── Document source
Critiques

STRANGER THINGS 4 VOLUME 2 (Critique) Un final efficace mais balisé…

SYNOPSIS: Six mois se sont écoulés depuis la bataille de Starcourt qui a semé terreur et désolation sur Hawkins. Encore titubants, nos amis se trouvent séparés pour la première fois – et la vie de lycéen n’arrange rien. C’est à ce moment de vulnérabilité qu’une nouvelle menace surnaturelle apparaît et, avec elle, un terrible mystère qui pourrait être la clé permettant de mettre fin aux horreurs du monde à l’envers.

L’ère télévisuelle dans laquelle nous sommes est celle de l’éphémérité. L’hégémonie des plateformes de streaming, la démocratisation du binge watching et la tendance à voir les durées des séries drastiquement raccourcir font des exceptions de véritables phénomènes culturels. Il y a 10 ans, on suivait des saisons de 24 épisodes de 40 minutes, désormais remplacées par des frasques de 8x1h sur nos écrans d’ordinateur. Ce changement, impliqué par nos modes de consommation et notre capacité de plus en plus accrues à vouloir plus de contenu toujours plus rapidement, finit par fatalement donner autant de séries oubliables qui vivent l’espace d’un instant un quart d’heure de célébrité (malgré un des plus gros succès de l’histoire de la télé et la mise en chantier d’un véritable empire lucratif via un très ironique projet de télé-réalité, qui attend véritablement quelque chose de la suite de Squid Game ?). Mais au milieu de ces continuels renouvellements intrinsèques et purement logiques du format télévisé contemporain, certaines œuvres parviennent encore à créer l’évènement. Dernièrement, c’est le cas très inhabituel de la curieuse Stranger Things qui a monopolisé l’attention avec une première salve d’épisodes pour sa tant attendue saison 4, retardée maintes fois pour cause de pandémie mondiale. Une saison plus mature, plus sombre, plus sanglante et plus longue, profitant de son succès-monstre pour s’étirer étonnamment tout au long de ses 7 premiers épisodes fixés entre 1h et 1h40 de temps d’écran. Un succès colossal pour la série des Frères Duffer, rallié derrière la re-popularisation chez la nouvelle génération de la chanson Running up that Hill interprétée par Kate Bush. Avec Bush devenue la bande-son de la course de Max pour sa survie (vous avez dit métaphore de la dépression, du deuil et du stress post-traumatique dans une série populaire pour ados ?), Stranger Things n’avait, après un épisode 7 très riche en action, en émotions et en révélations (on gardera les spoilers pour nous), pas encore tout dit au sein de son avant-dernière saison. Car une pièce manquait encore, la fin du début-de-la-fin. Les deux derniers épisodes de la saison 4 arrivent un mois après (manque de temps pour la finalisation des effets spéciaux, stratégie marketing ou un mélange des deux ?), et l’Upside Down revient nous dire bonjour à nouveau pour notre plus grande frayeur.
────
── Enregistrements fournis
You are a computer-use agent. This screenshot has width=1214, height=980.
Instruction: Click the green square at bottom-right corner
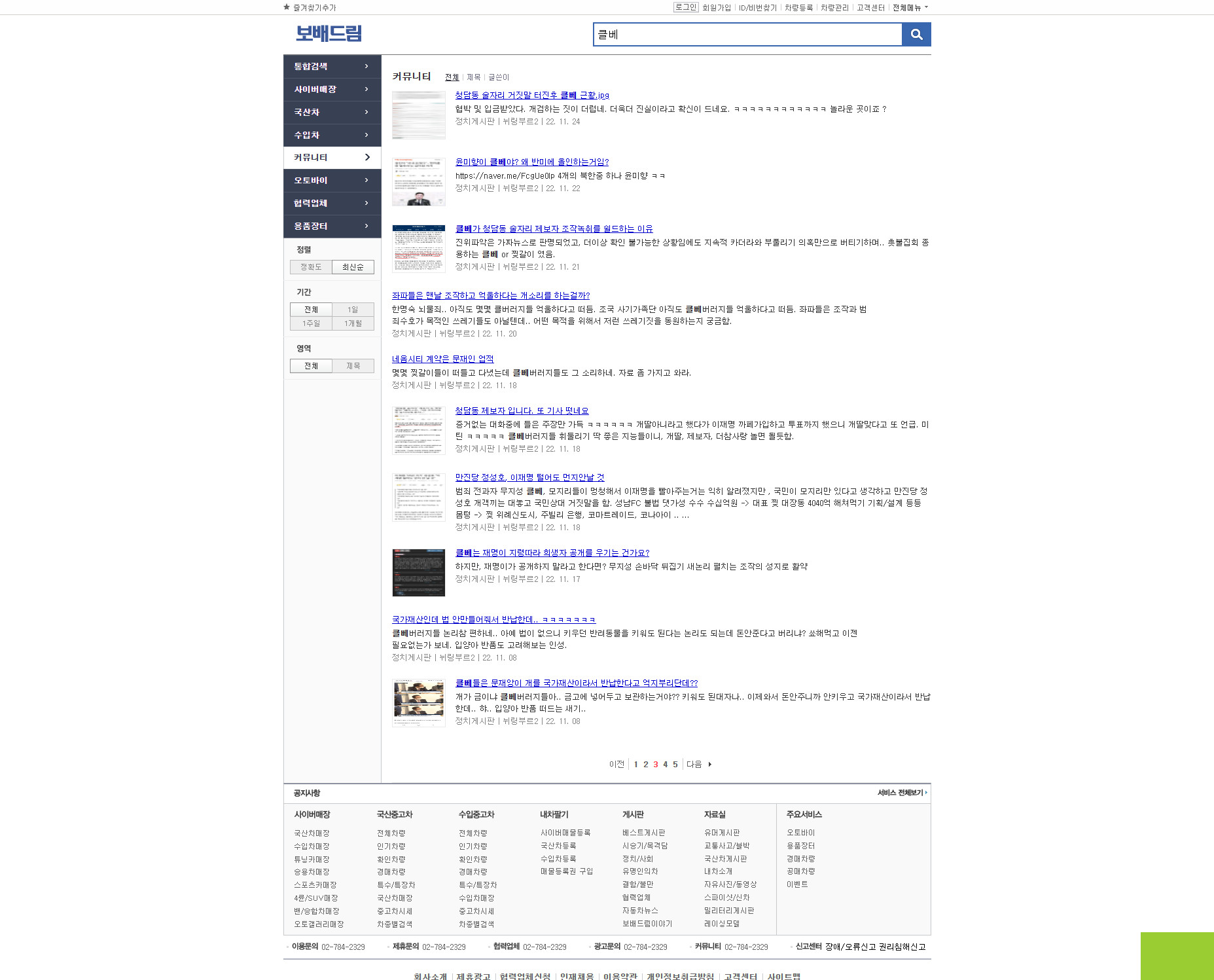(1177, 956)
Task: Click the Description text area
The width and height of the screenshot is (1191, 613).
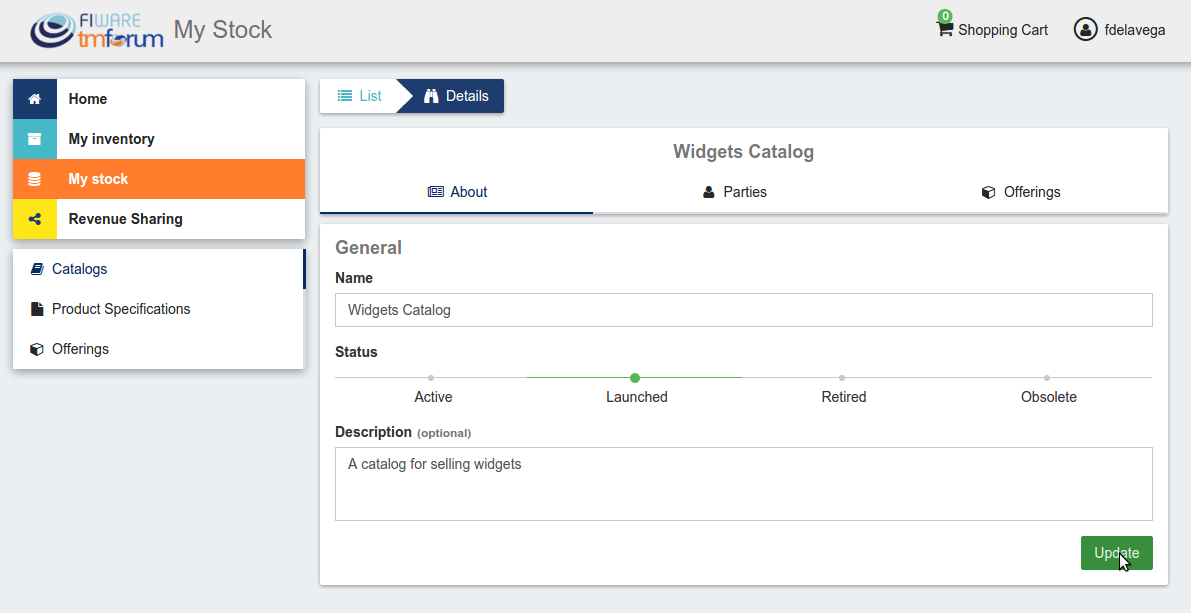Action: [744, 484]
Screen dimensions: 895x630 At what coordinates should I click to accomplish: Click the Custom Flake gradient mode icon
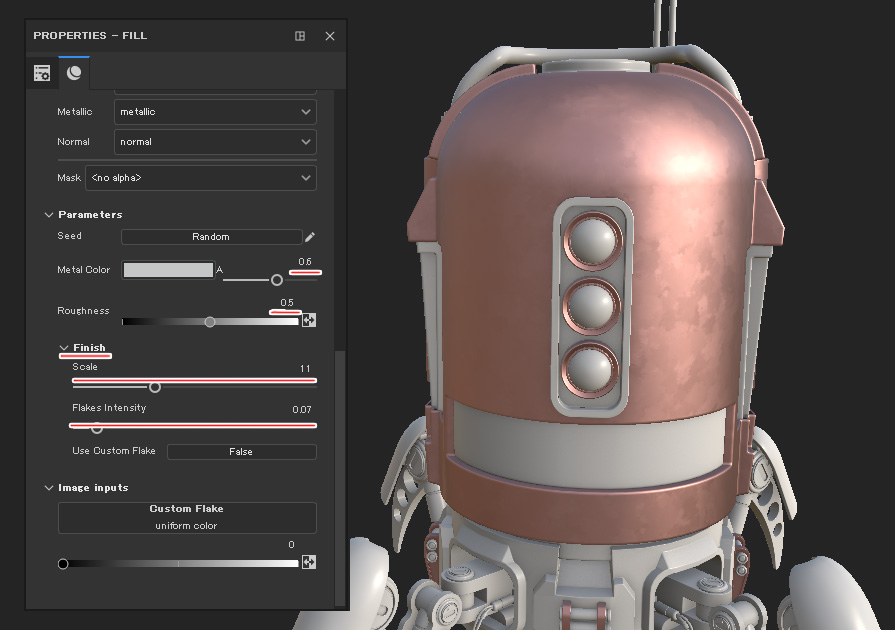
────
> **Tâches**:
(a) Traduisez en anglais la phrase suivante de la critique : « L’ère télévisuelle dans laquelle nous sommes est celle de l’éphémérité. »
(b) Reproduisez à l’identique le passage de la critique qui commence par « STRANGER THINGS 4 » et se poursuit jusqu’à « monde à l’envers. ».
(c) Répondez aux questions suivantes d’après la critique.
(i) Combien de mois se sont écoulés depuis la bataille de Starcourt selon le synopsis ?
(ii) Quelle chanson de Kate Bush la série a-t-elle re-popularisée auprès de la nouvelle génération ?
(iii) Combien de temps après les premiers épisodes de la saison 4 les deux derniers arrivent-ils ?

> **Réponses par tâche**:
(a) The television era we are living in is the era of ephemerality.

(b)
STRANGER THINGS 4 VOLUME 2 (Critique) Un final efficace mais balisé…

SYNOPSIS: Six mois se sont écoulés depuis la bataille de Starcourt qui a semé terreur et désolation sur Hawkins. Encore titubants, nos amis se trouvent séparés pour la première fois – et la vie de lycéen n’arrange rien. C’est à ce moment de vulnérabilité qu’une nouvelle menace surnaturelle apparaît et, avec elle, un terrible mystère qui pourrait être la clé permettant de mettre fin aux horreurs du monde à l’envers.

(c)
(i) Six mois.
(ii) Running up that Hill.
(iii) Un mois.